About this task
Repeat each entry word for word; the images are not part of the copy.

Saved data entries
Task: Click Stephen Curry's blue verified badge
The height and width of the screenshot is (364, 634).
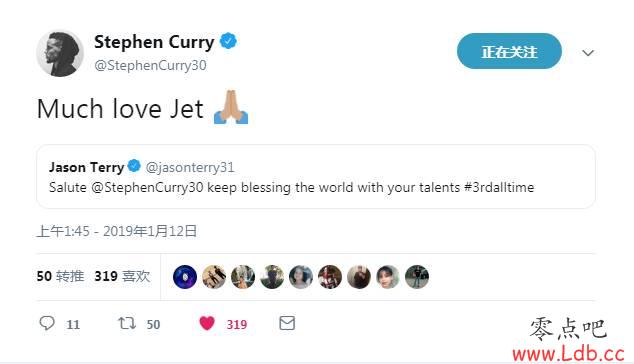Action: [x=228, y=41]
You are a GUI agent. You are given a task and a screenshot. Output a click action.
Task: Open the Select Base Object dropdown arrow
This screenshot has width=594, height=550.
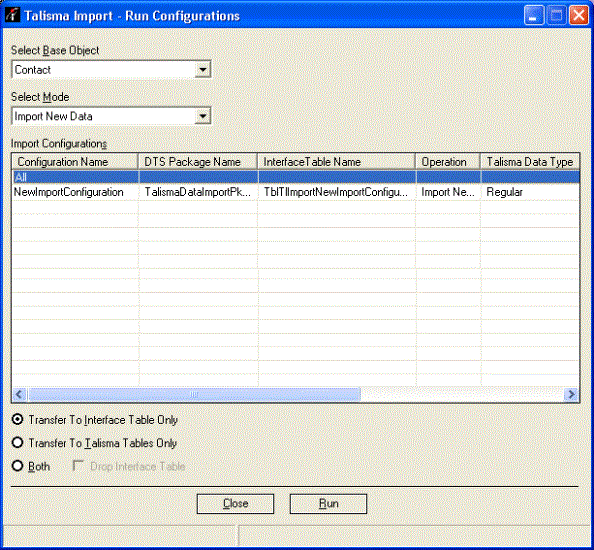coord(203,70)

Solution
Task: Click Stephen Curry's blue verified badge
The height and width of the screenshot is (364, 634).
Action: [x=228, y=41]
You are a GUI agent. You are given a task and a screenshot. Output a click action.
Task: Open the Select Base Object dropdown arrow
This screenshot has width=594, height=550.
coord(203,70)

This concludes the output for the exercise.